Burbling tanks and a network of pipes fill the other half of the building; a hydroponic jungle of climbing cukes and tomatoes grows directly out of a different supply of water.   

There’s a bathtub sized container that supports a layer of clay spheres  (a special absorbent growing media) for yet another produce growing method.   

Jerry and Theresa Musielewicz are the people behind this enterprise, called Better Future Farm or BFF.  
He is the engineering and mechanics wiz and she wears production control and materials manager hats.  She picks-up baby fish at the airport, keeps meticulous charts and analyzes data, and Theresa is who you will meet at the markets.

And her thing is microgreens -- a completely separate side of the BFF operation.  Microgreens have been around for years but they are a relatively custom style of crop.  A Women’s Health magazine article recently touted microgreens as a natural way to get all sorts of vitamins and antioxidants and even fiber-- without consuming pounds and pounds of mature vegetables.  They are harvested after they germinate, just as the first set of leaves appears.

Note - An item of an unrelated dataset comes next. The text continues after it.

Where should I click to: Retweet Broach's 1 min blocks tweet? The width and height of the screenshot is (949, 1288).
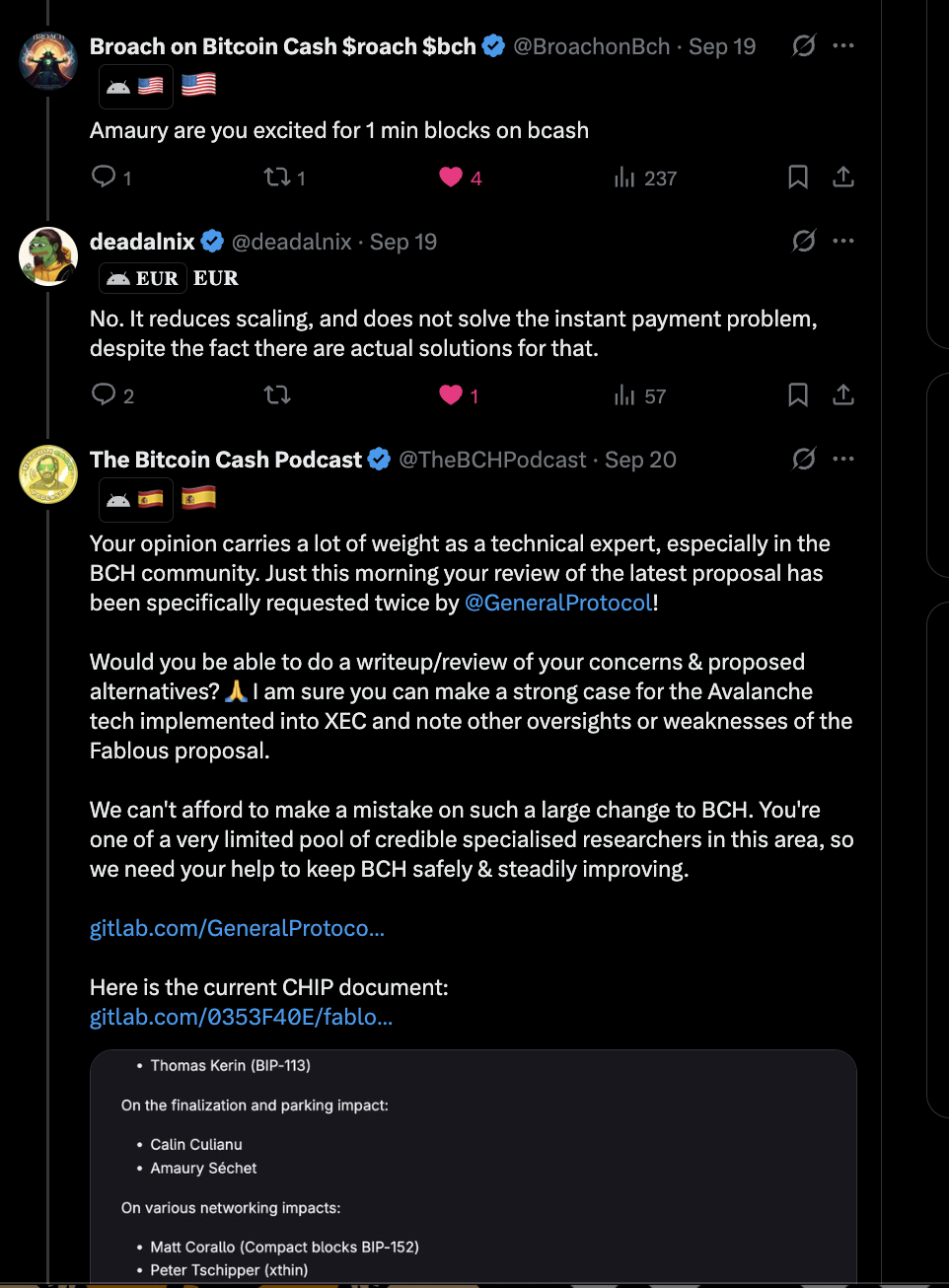284,178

They resemble sprouts but much smaller, finer and tastier.

You can clearly taste the pea, the broccoli, the mustard, radish that the microgreen would have become if left to grow for weeks.

 Theresa and Jerry work as a team when it comes to testing growing systems, tracking which plant families do well in the no-soil conditions and even seeing what tastes best.

 Lucky for us-- Jerry and Theresa make it so you don’t have to travel any further than Lindstrom Farmers Market or Bruce’s Foods in Wyoming, to see what they have come up with.  

And, his time of year when people are heading back indoors and germ pools begin overlapping, the health benefits attributed to microgreens could be invaluable.  Toss them in with eggs, on top of a salad or tuck a few into a sandwich.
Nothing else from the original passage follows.